Thursday, September 25, 2008

Jenny McCarthy has another book to sell.

Jenny McCarthy has another book to sell. Yesterday, she plugged “Mother Warriors” on Oprah’s TV show and on an evening webcast on I haven’t checked the listings, but be assured that Larry King Live is next on the schedule.

One of her main messages was that mothers should not take the diagnosis and their child home and give up to despair and do nothing, but should become a “warrior” for their child and do anything it takes to “fix their kid.”
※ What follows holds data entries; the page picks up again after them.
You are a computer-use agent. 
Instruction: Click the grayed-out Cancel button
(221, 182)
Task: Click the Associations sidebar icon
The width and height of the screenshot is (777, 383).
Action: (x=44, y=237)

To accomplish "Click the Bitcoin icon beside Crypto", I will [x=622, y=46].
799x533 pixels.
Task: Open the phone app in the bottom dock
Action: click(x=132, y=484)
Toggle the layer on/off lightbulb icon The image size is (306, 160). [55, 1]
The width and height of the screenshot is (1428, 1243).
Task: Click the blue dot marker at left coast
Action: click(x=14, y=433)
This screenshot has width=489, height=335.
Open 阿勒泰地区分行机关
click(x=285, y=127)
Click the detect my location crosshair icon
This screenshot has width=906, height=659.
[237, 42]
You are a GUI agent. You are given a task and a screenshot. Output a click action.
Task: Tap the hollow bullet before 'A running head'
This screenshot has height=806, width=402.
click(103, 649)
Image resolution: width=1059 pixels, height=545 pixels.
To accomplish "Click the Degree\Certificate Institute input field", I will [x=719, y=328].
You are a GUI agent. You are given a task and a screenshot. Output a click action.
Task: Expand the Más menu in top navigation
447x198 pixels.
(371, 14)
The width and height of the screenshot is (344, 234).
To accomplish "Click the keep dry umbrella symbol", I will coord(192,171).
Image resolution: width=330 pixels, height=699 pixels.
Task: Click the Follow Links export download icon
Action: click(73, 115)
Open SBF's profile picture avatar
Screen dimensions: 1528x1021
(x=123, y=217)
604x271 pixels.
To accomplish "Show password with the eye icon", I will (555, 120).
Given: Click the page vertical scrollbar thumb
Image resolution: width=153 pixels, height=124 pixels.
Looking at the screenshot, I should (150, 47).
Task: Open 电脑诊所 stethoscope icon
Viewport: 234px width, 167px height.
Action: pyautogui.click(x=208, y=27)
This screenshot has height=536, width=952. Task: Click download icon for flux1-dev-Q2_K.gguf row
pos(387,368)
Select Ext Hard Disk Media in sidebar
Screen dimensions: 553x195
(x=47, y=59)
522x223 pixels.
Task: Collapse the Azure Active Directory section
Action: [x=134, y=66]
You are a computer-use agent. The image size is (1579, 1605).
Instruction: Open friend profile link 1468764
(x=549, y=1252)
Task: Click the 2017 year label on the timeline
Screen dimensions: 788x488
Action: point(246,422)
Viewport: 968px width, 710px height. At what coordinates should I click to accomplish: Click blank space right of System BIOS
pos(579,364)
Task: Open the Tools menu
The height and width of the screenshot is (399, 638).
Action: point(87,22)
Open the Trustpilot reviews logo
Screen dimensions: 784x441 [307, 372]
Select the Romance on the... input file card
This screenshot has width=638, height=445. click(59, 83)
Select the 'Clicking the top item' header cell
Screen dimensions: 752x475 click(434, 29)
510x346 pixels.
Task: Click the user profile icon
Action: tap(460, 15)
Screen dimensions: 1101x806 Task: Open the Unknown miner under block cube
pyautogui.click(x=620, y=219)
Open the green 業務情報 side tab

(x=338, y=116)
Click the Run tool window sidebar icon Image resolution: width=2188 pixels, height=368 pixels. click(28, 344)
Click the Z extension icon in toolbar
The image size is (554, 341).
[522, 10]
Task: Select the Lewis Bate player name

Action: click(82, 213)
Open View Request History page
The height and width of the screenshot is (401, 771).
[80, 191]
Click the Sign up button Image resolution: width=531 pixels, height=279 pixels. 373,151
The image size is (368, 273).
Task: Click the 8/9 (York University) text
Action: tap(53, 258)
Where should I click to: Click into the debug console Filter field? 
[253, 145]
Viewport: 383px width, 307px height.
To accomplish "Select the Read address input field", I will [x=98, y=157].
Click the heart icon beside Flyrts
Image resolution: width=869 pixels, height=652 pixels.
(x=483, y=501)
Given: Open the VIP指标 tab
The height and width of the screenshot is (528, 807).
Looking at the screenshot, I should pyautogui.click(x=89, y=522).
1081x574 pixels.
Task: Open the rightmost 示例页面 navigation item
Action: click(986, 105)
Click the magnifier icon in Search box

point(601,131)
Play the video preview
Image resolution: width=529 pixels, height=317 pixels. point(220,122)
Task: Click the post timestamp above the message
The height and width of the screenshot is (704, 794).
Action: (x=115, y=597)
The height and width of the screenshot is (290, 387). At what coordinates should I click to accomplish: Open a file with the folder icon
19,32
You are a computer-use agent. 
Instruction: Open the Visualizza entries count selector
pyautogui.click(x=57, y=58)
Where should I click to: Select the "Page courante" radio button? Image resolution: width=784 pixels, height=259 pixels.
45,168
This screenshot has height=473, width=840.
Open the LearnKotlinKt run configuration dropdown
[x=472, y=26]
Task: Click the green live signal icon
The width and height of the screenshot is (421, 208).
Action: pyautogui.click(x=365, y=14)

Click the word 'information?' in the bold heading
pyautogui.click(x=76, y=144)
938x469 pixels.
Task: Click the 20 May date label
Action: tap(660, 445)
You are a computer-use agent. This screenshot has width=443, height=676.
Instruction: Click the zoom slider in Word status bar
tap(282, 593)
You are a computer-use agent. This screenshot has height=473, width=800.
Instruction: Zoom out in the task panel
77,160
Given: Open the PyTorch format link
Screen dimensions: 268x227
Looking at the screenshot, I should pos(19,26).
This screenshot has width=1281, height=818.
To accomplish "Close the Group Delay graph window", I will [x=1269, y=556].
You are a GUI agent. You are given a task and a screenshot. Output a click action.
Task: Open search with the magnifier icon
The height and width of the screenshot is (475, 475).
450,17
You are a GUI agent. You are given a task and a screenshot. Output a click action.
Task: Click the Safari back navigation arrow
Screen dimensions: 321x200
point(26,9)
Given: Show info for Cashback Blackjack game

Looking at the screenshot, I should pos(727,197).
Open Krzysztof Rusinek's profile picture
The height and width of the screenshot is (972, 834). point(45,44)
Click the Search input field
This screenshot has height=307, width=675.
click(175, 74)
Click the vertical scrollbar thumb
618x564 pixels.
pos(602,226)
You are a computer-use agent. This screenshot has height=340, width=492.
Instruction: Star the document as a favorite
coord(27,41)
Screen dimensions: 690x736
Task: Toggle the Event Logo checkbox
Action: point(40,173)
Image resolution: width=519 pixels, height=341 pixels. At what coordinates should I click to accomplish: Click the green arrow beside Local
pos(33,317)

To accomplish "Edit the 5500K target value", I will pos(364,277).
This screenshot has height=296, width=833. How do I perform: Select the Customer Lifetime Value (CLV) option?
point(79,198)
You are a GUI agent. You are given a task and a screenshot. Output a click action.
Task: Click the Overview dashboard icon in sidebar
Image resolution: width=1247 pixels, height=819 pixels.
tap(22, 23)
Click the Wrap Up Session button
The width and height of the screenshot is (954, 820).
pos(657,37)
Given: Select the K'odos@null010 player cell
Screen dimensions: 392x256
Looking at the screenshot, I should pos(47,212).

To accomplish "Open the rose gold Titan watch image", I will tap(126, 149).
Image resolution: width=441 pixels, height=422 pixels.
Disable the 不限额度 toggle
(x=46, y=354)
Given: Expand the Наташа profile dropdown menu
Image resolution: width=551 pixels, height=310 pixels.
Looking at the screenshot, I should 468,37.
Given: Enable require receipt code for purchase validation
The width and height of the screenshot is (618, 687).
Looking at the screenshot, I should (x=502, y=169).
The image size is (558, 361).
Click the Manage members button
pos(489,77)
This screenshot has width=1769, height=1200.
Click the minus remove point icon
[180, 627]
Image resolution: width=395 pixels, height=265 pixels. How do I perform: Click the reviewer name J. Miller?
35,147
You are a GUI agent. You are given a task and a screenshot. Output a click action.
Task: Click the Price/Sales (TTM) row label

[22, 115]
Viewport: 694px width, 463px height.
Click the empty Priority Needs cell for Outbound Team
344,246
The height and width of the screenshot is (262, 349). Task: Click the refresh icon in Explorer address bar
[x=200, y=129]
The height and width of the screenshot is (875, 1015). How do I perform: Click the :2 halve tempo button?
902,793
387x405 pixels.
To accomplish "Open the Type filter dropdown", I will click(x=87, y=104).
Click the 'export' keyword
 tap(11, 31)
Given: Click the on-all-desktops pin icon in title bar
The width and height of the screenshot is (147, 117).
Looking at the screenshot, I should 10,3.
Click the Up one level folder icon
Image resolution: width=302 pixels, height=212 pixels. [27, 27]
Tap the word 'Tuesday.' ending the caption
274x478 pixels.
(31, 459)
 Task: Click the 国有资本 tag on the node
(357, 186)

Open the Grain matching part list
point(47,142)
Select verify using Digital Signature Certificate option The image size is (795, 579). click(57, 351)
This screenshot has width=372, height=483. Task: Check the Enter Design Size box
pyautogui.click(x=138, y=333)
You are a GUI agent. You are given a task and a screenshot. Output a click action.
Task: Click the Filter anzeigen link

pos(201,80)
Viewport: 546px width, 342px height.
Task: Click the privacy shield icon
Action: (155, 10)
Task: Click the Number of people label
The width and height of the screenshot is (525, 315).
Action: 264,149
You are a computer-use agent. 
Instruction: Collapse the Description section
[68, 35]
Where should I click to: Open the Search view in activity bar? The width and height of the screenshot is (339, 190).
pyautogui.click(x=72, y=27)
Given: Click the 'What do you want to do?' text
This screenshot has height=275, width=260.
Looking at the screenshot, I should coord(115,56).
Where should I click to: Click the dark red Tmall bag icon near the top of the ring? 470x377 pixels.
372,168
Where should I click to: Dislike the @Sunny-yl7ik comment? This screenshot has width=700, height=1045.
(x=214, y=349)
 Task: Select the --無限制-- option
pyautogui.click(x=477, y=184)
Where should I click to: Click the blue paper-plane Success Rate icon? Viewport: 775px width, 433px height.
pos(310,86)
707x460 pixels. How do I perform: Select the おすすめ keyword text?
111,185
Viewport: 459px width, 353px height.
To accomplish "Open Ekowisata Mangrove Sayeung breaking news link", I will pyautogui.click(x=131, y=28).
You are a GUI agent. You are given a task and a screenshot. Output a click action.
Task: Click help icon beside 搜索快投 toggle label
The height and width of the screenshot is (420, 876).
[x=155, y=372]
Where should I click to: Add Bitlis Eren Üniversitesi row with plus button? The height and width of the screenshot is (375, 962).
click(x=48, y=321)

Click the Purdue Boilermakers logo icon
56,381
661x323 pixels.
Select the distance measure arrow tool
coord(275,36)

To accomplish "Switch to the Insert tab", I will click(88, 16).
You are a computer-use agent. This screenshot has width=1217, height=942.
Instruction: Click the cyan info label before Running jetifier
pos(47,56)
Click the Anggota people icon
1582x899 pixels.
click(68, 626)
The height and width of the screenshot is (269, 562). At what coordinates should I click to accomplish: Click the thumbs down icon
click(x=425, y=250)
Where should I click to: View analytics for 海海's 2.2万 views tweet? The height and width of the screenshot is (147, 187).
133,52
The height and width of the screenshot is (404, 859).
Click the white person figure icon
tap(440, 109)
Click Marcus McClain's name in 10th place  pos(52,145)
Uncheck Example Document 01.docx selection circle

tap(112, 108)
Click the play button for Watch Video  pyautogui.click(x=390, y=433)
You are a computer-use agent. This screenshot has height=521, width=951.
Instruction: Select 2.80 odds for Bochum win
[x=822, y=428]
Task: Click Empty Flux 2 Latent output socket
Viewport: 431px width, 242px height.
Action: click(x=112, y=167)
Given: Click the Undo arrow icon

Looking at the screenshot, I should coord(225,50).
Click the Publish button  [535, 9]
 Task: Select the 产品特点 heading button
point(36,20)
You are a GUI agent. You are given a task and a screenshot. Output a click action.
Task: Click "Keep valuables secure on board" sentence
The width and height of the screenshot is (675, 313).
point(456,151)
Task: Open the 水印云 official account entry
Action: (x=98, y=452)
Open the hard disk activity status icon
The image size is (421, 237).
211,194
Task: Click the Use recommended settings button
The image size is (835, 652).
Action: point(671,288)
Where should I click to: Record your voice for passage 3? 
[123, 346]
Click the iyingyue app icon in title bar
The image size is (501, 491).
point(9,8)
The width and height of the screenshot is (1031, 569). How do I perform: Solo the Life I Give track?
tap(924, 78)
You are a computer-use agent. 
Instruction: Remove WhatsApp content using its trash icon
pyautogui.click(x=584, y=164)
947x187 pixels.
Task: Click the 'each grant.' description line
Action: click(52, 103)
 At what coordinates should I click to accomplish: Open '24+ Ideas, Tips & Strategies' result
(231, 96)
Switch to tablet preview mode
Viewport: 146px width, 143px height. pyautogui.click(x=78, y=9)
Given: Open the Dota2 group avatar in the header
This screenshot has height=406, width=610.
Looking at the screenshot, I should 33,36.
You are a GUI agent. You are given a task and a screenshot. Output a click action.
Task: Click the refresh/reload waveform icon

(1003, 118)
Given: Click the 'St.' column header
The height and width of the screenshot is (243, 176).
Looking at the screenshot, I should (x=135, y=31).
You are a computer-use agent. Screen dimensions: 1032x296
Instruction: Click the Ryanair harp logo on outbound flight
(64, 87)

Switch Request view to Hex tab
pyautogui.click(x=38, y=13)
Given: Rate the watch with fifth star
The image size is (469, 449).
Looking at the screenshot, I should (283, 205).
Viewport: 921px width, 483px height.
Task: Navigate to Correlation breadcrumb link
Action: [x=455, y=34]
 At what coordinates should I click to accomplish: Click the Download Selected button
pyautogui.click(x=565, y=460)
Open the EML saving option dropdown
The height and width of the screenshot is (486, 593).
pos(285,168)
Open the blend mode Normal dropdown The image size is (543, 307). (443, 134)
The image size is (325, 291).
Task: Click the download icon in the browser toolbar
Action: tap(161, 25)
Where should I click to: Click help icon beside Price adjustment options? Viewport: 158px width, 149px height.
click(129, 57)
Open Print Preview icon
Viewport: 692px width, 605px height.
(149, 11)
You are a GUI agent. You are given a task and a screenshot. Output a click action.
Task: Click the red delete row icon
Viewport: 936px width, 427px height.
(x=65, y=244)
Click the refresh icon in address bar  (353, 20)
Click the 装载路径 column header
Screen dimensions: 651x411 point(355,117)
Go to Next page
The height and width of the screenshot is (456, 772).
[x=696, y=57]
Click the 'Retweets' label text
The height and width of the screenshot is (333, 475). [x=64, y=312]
It would seem that moms with kids diagnosed with autism would hardly need reminding that they have to do everything in their power to help their children, but then there’s Joan, who wrote not too long ago to Lisa Jo Rudy at the Autism site that she felt her autistic child was “a waste of human life” and that “God ruined him.” Before having her child, Joan prayed to God for kids with “no mental or social problems.” Joan needs to do whatever it takes to stop feeling sorry for herself and start taking care of the child she has, not the one she thought she’d custom-ordered. Joan probably needs a dose of Jenny’s get-off-your-butt prescription.

But there’s still something about Jenny’s message that greatly disturbs me: she seems to be telling mothers to try EVERYTHING and ANYTHING in the pursuit of “fixing their kids.” That can lead to dangerous and at the very least, crushingly expensive, desperate measures. She claims her kid, Evan, is “recovered.” Even though she will cop to having provided him with every possible therapy such as OT, PT, speech, and Behavior Modification, she’s convinced that the GFCF diet and supplements that did the trick. Her advice to others who have tried it and saw no results? Move on to the next thing! What next thing, Jenny? Chances are, anyone doing the diet is also already doing the OT, Speech, PT, ABA, etcetera. What’s left after that is the scary stuff, like chelation, hyperbaric, and exorcism.

That’s where Jenny really loses me. It’s all fine and good to tell mothers to fight for their children, but what about those fragile, vulnerable people who think just because she’s on TV and she says her kid has autism and that he’s supposedly recovered, that makes her an expert? Those moms need to remember this: Jenny McCarthy pays for all HER kid’s treatments and therapies by selling books.


ginabad said...

First I want to say: damn I love your blog.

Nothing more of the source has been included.